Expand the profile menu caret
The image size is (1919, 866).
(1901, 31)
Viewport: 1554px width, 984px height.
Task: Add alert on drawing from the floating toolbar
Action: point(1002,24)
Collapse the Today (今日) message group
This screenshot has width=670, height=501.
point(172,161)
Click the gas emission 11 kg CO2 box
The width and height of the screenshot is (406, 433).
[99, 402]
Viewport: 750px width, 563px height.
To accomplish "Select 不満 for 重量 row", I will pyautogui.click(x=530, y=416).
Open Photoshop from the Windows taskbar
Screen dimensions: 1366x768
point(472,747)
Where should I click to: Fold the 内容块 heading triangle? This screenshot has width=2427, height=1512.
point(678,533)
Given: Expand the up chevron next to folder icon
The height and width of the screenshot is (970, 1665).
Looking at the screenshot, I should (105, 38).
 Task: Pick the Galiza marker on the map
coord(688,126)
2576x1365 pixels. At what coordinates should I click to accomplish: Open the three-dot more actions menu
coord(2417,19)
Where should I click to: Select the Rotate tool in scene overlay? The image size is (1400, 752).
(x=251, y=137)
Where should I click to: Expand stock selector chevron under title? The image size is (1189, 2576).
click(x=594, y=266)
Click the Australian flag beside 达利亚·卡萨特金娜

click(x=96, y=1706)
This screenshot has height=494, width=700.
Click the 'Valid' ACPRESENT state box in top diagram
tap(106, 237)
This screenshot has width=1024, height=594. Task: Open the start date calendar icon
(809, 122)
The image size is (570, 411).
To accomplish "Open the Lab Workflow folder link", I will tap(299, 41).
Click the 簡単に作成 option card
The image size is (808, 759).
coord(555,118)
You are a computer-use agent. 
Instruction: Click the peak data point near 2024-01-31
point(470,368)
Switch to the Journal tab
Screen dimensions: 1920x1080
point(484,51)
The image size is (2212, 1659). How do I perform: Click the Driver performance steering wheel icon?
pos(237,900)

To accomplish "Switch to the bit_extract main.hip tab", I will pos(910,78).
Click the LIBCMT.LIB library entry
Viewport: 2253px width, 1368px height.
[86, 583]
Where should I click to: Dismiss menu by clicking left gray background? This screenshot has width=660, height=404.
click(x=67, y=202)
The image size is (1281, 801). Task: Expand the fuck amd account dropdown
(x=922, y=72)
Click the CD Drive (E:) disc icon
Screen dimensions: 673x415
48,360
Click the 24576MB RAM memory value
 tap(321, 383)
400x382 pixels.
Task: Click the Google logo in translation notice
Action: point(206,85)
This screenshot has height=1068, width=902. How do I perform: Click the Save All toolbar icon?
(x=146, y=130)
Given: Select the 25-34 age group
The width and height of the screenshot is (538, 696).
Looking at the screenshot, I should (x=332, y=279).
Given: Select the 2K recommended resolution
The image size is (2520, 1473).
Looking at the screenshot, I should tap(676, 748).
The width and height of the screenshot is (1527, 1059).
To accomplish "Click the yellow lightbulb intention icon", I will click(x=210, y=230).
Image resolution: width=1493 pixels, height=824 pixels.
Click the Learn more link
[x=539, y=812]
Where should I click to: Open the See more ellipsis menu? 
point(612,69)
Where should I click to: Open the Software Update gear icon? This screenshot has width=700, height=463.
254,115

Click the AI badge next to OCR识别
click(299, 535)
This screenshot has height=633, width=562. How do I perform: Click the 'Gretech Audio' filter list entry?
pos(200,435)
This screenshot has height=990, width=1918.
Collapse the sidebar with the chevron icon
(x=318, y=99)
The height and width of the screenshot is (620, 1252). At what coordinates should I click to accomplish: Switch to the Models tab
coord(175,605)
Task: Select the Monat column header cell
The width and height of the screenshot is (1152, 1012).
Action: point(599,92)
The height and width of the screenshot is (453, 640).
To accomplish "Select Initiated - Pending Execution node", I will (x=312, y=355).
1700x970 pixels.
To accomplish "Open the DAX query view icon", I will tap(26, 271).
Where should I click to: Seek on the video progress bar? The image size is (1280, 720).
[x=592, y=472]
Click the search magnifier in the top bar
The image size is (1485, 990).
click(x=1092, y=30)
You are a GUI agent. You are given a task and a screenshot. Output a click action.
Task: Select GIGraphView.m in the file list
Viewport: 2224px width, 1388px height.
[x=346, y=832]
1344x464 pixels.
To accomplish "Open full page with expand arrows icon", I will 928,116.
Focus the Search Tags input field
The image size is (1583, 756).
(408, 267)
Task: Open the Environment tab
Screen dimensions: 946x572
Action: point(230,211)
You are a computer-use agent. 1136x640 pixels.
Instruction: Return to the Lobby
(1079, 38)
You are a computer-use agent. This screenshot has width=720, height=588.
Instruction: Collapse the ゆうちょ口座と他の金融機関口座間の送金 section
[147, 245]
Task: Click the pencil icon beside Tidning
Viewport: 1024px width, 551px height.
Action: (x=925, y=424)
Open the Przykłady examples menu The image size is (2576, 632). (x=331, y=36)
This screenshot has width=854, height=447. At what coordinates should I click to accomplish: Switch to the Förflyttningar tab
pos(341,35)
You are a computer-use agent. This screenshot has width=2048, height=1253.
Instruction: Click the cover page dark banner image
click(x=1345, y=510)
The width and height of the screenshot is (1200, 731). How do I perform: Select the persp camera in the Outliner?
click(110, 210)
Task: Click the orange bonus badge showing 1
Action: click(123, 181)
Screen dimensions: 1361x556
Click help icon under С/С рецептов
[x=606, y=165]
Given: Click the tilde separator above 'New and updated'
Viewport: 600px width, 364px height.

• [Problem details] Copy every one of the entries above word for word.

• [Answer to this exercise]
Expand the profile menu caret
The image size is (1919, 866).
(1901, 31)
Viewport: 1554px width, 984px height.
Task: Add alert on drawing from the floating toolbar
Action: point(1002,24)
Collapse the Today (今日) message group
This screenshot has width=670, height=501.
point(172,161)
Click the gas emission 11 kg CO2 box
The width and height of the screenshot is (406, 433).
[99, 402]
Viewport: 750px width, 563px height.
To accomplish "Select 不満 for 重量 row", I will pyautogui.click(x=530, y=416).
Open Photoshop from the Windows taskbar
Screen dimensions: 1366x768
point(472,747)
Where should I click to: Fold the 内容块 heading triangle? This screenshot has width=2427, height=1512.
point(678,533)
Given: Expand the up chevron next to folder icon
The height and width of the screenshot is (970, 1665).
Looking at the screenshot, I should (105, 38).
 Task: Pick the Galiza marker on the map
coord(688,126)
2576x1365 pixels. At what coordinates should I click to accomplish: Open the three-dot more actions menu
coord(2417,19)
Where should I click to: Select the Rotate tool in scene overlay? The image size is (1400, 752).
(x=251, y=137)
Where should I click to: Expand stock selector chevron under title? The image size is (1189, 2576).
click(x=594, y=266)
Click the Australian flag beside 达利亚·卡萨特金娜

click(x=96, y=1706)
This screenshot has height=494, width=700.
Click the 'Valid' ACPRESENT state box in top diagram
tap(106, 237)
This screenshot has width=1024, height=594. Task: Open the start date calendar icon
(809, 122)
The image size is (570, 411).
To accomplish "Open the Lab Workflow folder link", I will tap(299, 41).
Click the 簡単に作成 option card
The image size is (808, 759).
coord(555,118)
You are a computer-use agent. 
Instruction: Click the peak data point near 2024-01-31
point(470,368)
Switch to the Journal tab
Screen dimensions: 1920x1080
point(484,51)
The image size is (2212, 1659). How do I perform: Click the Driver performance steering wheel icon?
pos(237,900)

To accomplish "Switch to the bit_extract main.hip tab", I will pos(910,78).
Click the LIBCMT.LIB library entry
Viewport: 2253px width, 1368px height.
[86, 583]
Where should I click to: Dismiss menu by clicking left gray background? This screenshot has width=660, height=404.
click(x=67, y=202)
The image size is (1281, 801). Task: Expand the fuck amd account dropdown
(x=922, y=72)
Click the CD Drive (E:) disc icon
Screen dimensions: 673x415
48,360
Click the 24576MB RAM memory value
 tap(321, 383)
400x382 pixels.
Task: Click the Google logo in translation notice
Action: point(206,85)
This screenshot has height=1068, width=902. How do I perform: Click the Save All toolbar icon?
(x=146, y=130)
Given: Select the 25-34 age group
The width and height of the screenshot is (538, 696).
Looking at the screenshot, I should (x=332, y=279).
Given: Select the 2K recommended resolution
The image size is (2520, 1473).
Looking at the screenshot, I should tap(676, 748).
The width and height of the screenshot is (1527, 1059).
To accomplish "Click the yellow lightbulb intention icon", I will click(x=210, y=230).
Image resolution: width=1493 pixels, height=824 pixels.
Click the Learn more link
[x=539, y=812]
Where should I click to: Open the See more ellipsis menu? 
point(612,69)
Where should I click to: Open the Software Update gear icon? This screenshot has width=700, height=463.
254,115

Click the AI badge next to OCR识别
click(299, 535)
This screenshot has height=633, width=562. How do I perform: Click the 'Gretech Audio' filter list entry?
pos(200,435)
This screenshot has height=990, width=1918.
Collapse the sidebar with the chevron icon
(x=318, y=99)
The height and width of the screenshot is (620, 1252). At what coordinates should I click to accomplish: Switch to the Models tab
coord(175,605)
Task: Select the Monat column header cell
The width and height of the screenshot is (1152, 1012).
Action: point(599,92)
The height and width of the screenshot is (453, 640).
To accomplish "Select Initiated - Pending Execution node", I will (x=312, y=355).
1700x970 pixels.
To accomplish "Open the DAX query view icon", I will tap(26, 271).
Where should I click to: Seek on the video progress bar? The image size is (1280, 720).
[x=592, y=472]
Click the search magnifier in the top bar
The image size is (1485, 990).
click(x=1092, y=30)
You are a GUI agent. You are given a task and a screenshot. Output a click action.
Task: Select GIGraphView.m in the file list
Viewport: 2224px width, 1388px height.
[x=346, y=832]
1344x464 pixels.
To accomplish "Open full page with expand arrows icon", I will 928,116.
Focus the Search Tags input field
The image size is (1583, 756).
(408, 267)
Task: Open the Environment tab
Screen dimensions: 946x572
Action: point(230,211)
You are a computer-use agent. 1136x640 pixels.
Instruction: Return to the Lobby
(1079, 38)
You are a computer-use agent. This screenshot has width=720, height=588.
Instruction: Collapse the ゆうちょ口座と他の金融機関口座間の送金 section
[147, 245]
Task: Click the pencil icon beside Tidning
Viewport: 1024px width, 551px height.
Action: (x=925, y=424)
Open the Przykłady examples menu The image size is (2576, 632). (x=331, y=36)
This screenshot has width=854, height=447. At what coordinates should I click to accomplish: Switch to the Förflyttningar tab
pos(341,35)
You are a computer-use agent. This screenshot has width=2048, height=1253.
Instruction: Click the cover page dark banner image
click(x=1345, y=510)
The width and height of the screenshot is (1200, 731). How do I perform: Select the persp camera in the Outliner?
click(110, 210)
Task: Click the orange bonus badge showing 1
Action: click(123, 181)
Screen dimensions: 1361x556
Click help icon under С/С рецептов
[x=606, y=165]
Given: Click the tilde separator above 'New and updated'
Viewport: 600px width, 364px height.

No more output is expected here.